= Exercise =
The output should match, line for line, the records from the line containing "Screen dimensions: 836x559" through the line containing "Click the eye icon beside Tipo connettore", with every picture left out.
○ ○ ○
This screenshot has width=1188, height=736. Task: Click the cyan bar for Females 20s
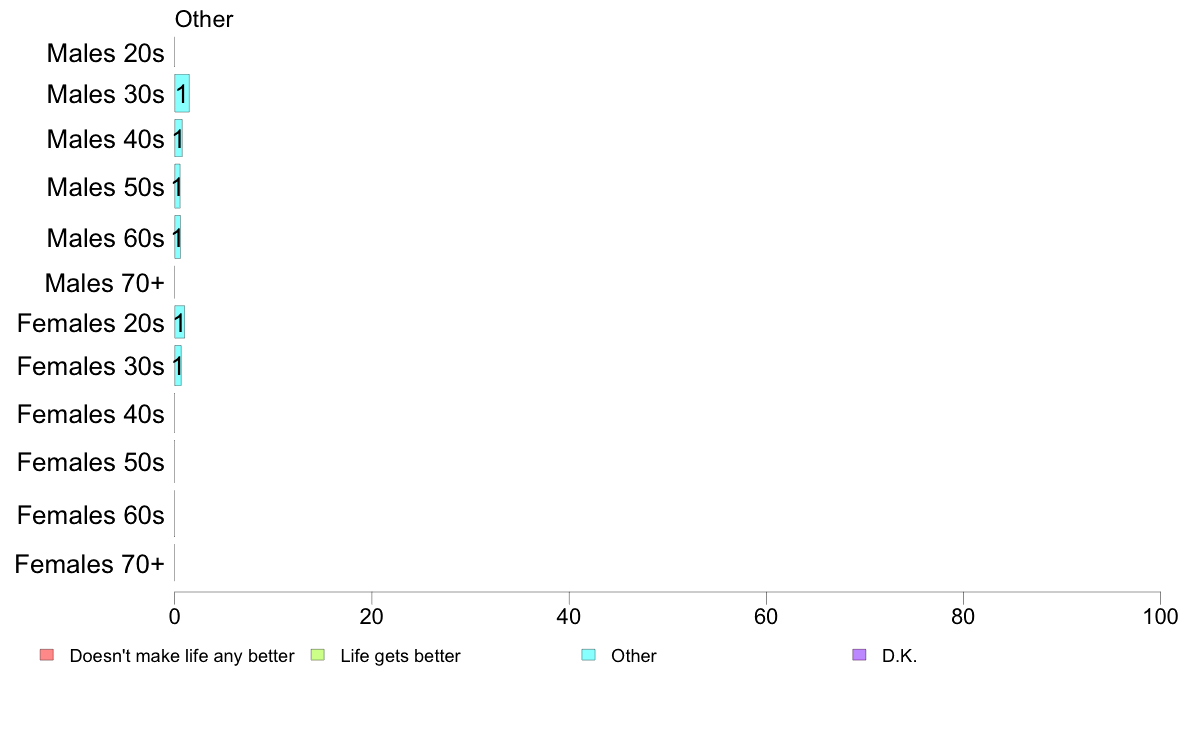click(x=180, y=323)
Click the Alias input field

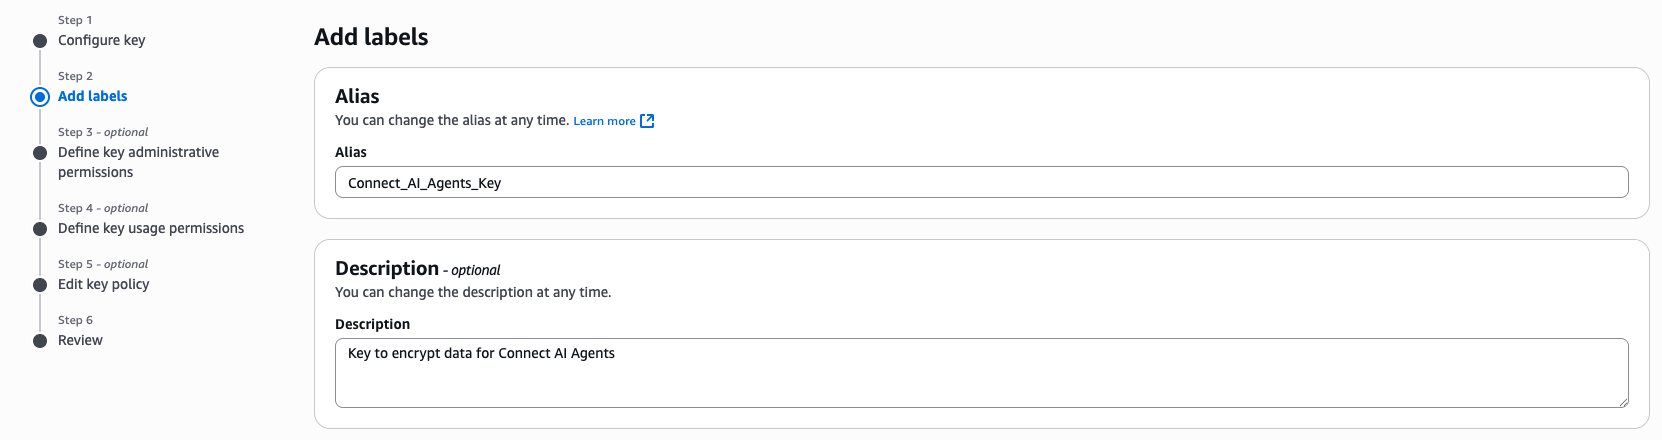tap(980, 183)
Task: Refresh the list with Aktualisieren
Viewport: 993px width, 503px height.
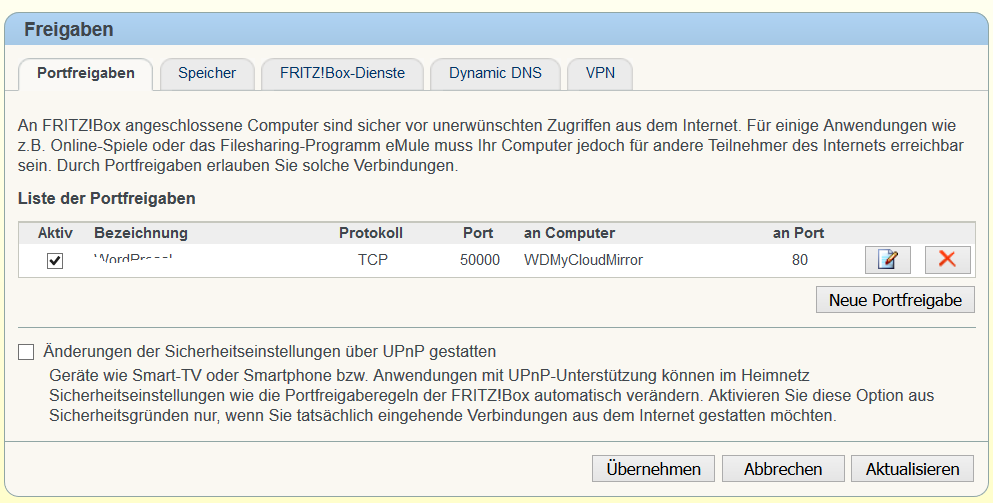Action: (911, 468)
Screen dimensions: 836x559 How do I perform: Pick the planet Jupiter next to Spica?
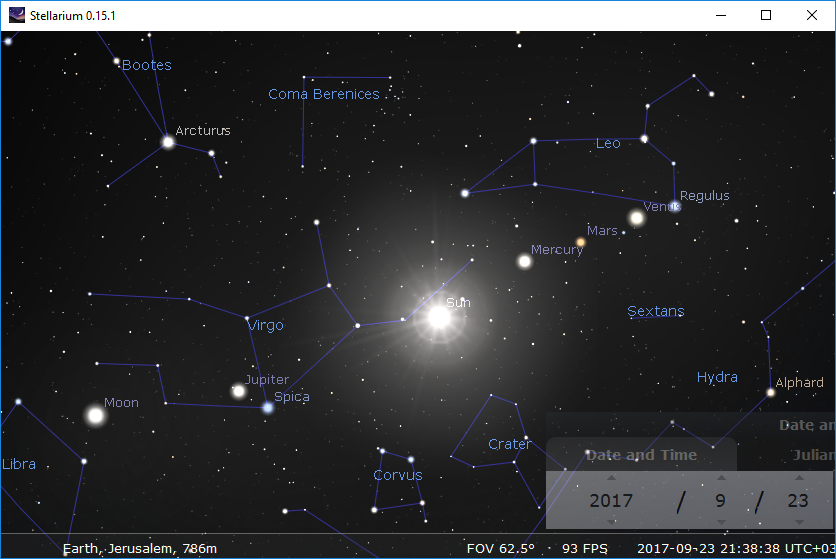click(239, 391)
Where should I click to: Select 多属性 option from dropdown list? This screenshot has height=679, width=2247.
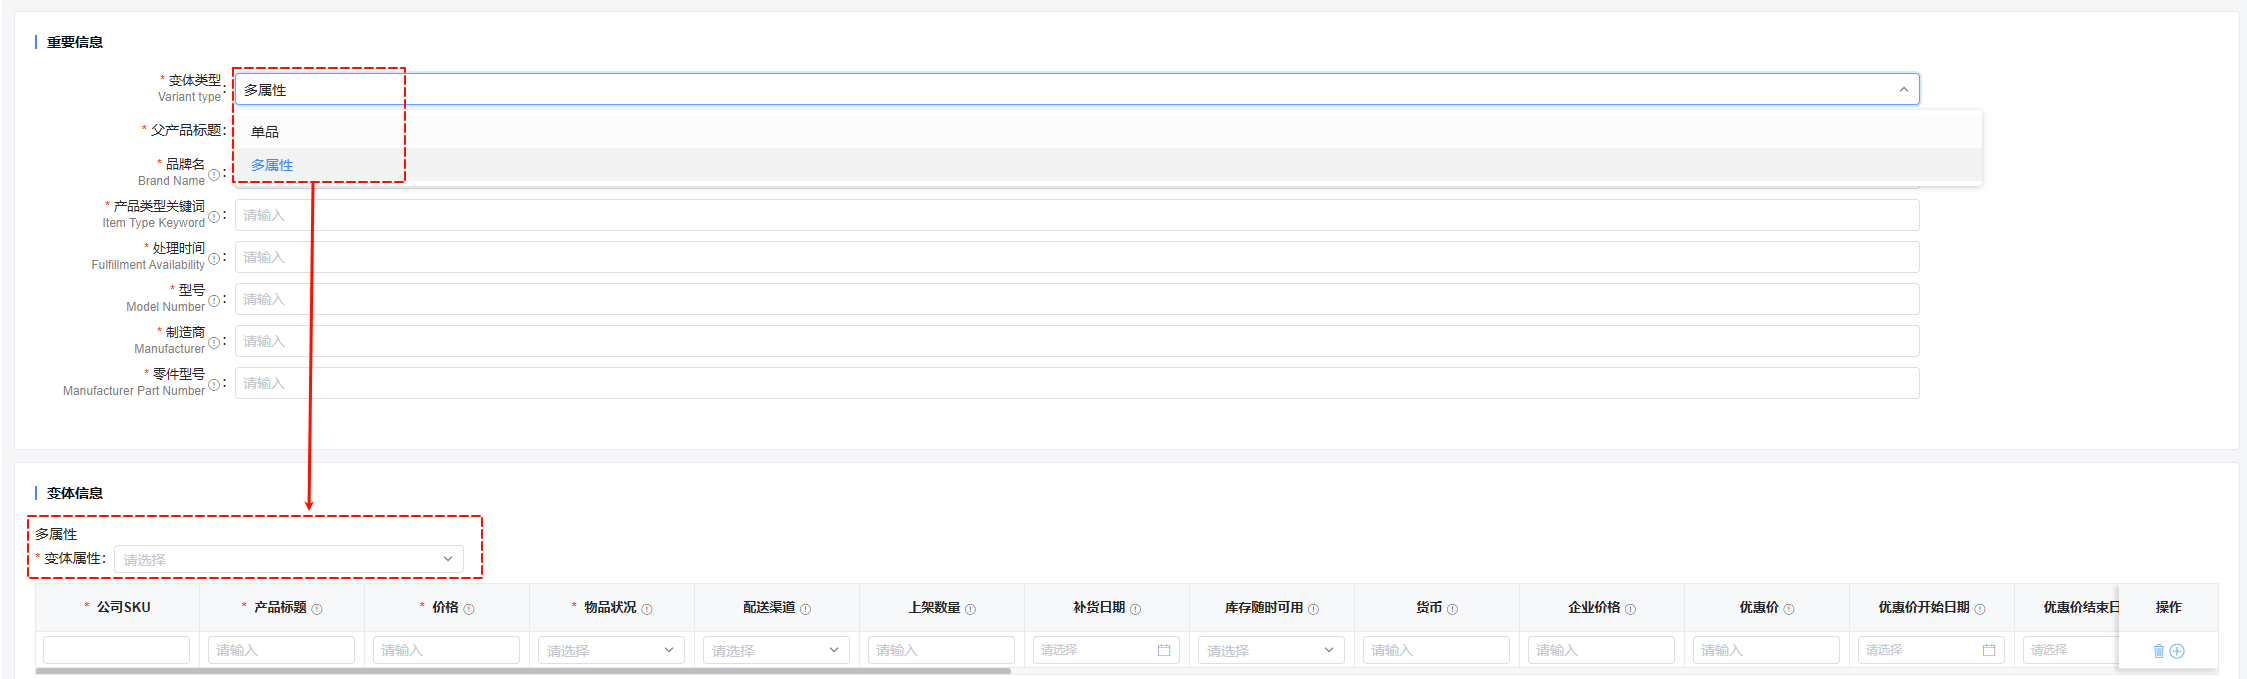(272, 165)
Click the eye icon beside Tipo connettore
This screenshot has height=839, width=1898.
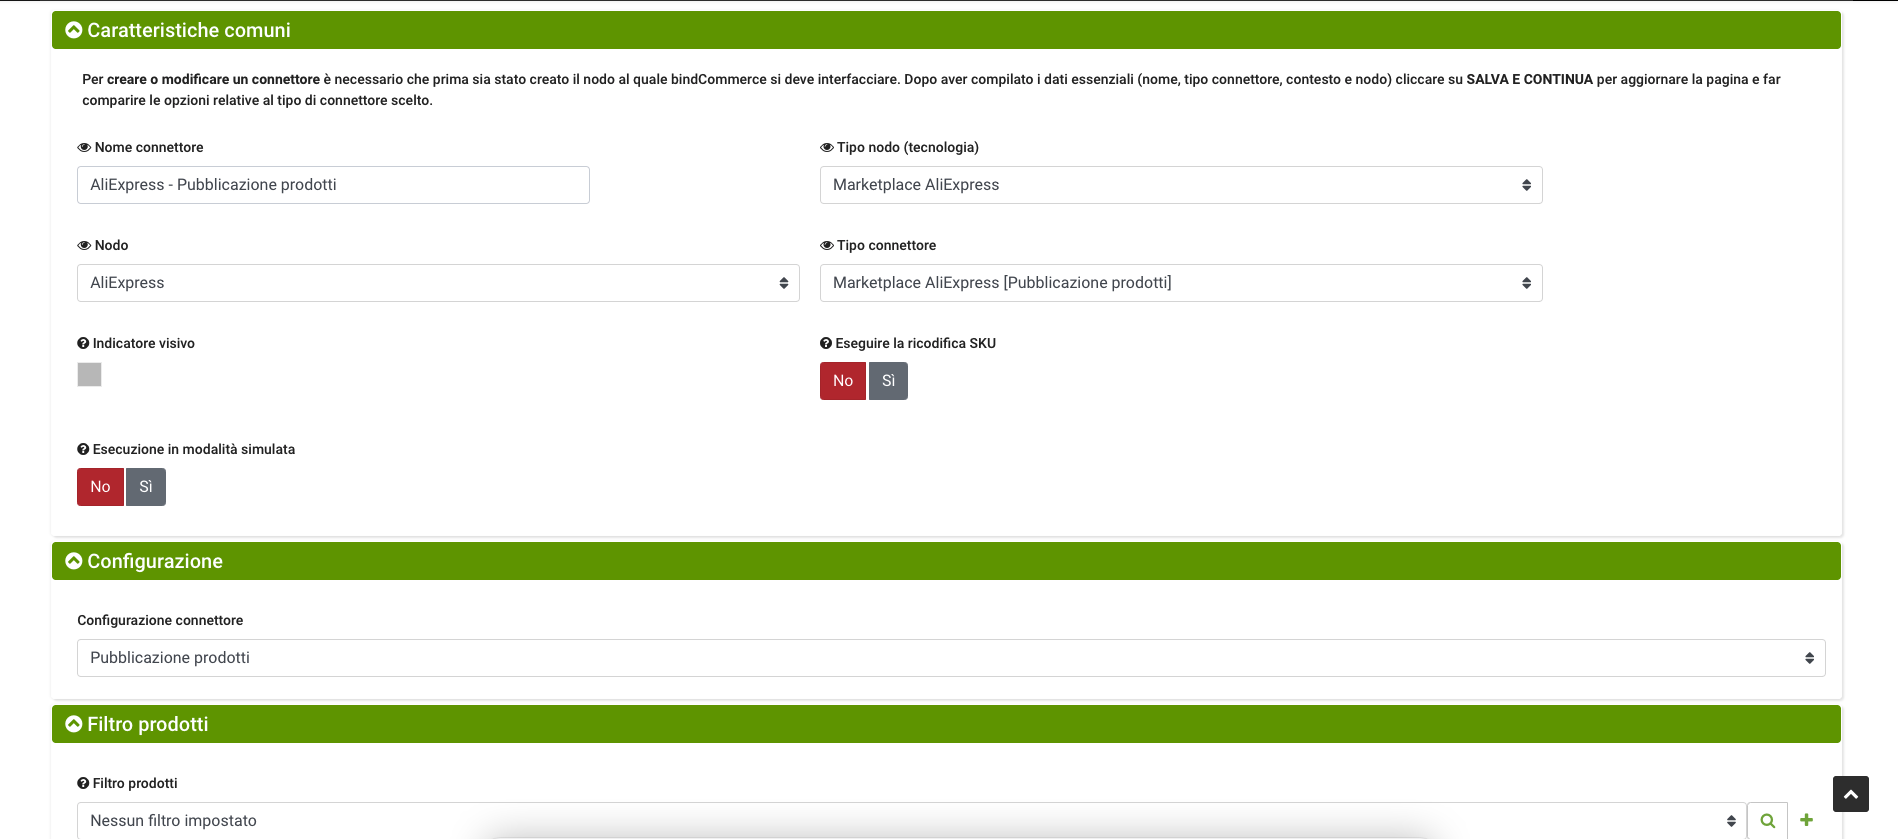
○ ○ ○
= Written response =
Screen dimensions: 836x559 How do I perform: Pick the planet Jupiter next to Spica?
click(239, 391)
Where should I click to: Select 多属性 option from dropdown list? This screenshot has height=679, width=2247.
(272, 165)
Click the eye icon beside Tipo connettore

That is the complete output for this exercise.